To outlaw circumcision would be to criminalise the Jewish faith. It is the most important commandment and the very sign of God’s unique relationship with the Jewish people.
So I suggest you learn the history. Banning circumcision is what every anti-Semitic regime has done since the Roman Empire was Christianised. To portray Jews (and later Muslims) as barbaric and bloodthirsty is something Christians have done for two thousand years. It all dates back to Paul’s letters in the New Testament.
Best regards,
Christopher Aqurette
Other people have sent me all kinds of comments, ranging from supportive encouragement to disapproving insults.
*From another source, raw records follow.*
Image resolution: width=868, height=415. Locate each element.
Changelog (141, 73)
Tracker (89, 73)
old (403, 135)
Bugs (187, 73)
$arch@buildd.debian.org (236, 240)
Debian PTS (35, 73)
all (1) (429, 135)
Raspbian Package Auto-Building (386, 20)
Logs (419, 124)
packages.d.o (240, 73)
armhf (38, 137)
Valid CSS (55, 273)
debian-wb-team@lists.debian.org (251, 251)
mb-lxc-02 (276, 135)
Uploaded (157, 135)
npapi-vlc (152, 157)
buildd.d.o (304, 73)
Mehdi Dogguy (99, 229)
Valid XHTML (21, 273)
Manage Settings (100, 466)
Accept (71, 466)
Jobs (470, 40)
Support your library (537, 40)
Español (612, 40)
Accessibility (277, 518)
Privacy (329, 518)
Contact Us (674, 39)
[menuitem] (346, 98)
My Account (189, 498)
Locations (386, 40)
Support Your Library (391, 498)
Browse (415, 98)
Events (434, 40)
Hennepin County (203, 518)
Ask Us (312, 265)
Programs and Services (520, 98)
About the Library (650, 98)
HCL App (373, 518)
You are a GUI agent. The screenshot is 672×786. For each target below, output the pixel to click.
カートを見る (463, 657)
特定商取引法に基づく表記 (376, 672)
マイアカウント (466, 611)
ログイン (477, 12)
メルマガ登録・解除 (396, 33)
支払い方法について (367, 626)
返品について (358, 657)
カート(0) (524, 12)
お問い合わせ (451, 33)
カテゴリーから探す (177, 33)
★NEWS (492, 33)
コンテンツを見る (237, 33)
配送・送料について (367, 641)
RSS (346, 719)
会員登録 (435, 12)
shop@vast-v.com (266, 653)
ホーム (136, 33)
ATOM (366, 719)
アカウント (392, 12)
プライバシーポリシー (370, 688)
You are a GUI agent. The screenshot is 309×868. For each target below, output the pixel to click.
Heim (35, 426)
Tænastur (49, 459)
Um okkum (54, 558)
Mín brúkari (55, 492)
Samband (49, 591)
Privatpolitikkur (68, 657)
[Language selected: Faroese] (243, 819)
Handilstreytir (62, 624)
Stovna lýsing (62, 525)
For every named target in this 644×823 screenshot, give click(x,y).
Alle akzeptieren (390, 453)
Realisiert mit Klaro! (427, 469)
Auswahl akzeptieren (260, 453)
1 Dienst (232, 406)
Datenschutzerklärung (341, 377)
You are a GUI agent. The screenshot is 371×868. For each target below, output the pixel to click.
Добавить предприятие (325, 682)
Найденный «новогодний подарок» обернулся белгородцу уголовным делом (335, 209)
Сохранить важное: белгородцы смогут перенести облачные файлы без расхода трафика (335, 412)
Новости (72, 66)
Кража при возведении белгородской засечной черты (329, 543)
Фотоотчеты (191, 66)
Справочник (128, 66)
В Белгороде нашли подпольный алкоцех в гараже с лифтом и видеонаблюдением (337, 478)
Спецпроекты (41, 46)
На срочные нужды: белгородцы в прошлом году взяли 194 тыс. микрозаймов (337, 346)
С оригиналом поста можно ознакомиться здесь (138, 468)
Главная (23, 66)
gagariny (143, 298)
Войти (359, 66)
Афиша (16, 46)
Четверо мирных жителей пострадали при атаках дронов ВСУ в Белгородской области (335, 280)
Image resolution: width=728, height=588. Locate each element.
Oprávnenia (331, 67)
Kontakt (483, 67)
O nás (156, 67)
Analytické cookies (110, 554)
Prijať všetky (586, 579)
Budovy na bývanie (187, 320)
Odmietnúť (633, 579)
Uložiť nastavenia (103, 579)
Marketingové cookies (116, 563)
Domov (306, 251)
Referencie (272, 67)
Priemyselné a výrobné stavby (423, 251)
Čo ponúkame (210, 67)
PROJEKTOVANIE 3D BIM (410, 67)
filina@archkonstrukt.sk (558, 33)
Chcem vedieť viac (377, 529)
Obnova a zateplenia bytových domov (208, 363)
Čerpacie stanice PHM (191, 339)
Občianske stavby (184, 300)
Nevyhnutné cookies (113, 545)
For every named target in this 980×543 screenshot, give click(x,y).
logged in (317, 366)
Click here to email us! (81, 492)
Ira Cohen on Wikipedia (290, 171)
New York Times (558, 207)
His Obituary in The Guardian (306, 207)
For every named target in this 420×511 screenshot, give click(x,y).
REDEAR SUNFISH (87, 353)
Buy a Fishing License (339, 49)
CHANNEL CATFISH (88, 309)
One thing I find a bit annoying is libertarians who somehow turn into enthusiastic government supporters on this issue. Why is it all right for politicians to dictate how people should practice their religion when we say no to political interference in all other private matters? I think it has to do with many libertarians’ fondness for Ayn Rand, which includes her atheism. Personally, I don’t care if people are religious or not, what is important to me is that government stay out of people’s private lives. I’m a big fan of negative liberties. Freedom of religion is such a liberty. Most, if not all, international and European declarations of human and civil rights include a protection of religious practice. This protection is there for a reason. History has taught us that people’s religious convictions are one of the most common motivators for violence, war, and social instability. Religion is closely linked to ethics and ethnicity; so much so that most people don’t even realise that the ideas they take for granted have religious origin. To protect the freedom of religion is to protect universal human rights, basic civil liberties, and the civilised peace of Western democracy.
Update: A made a mistake when I wrote the last paragraph. I meant “negative liberties”, not “negative rights”. I have now corrected my mistake. However, although I didn’t mention it in this entry, I would argue that a Jewish boy has a positive right to his heritage.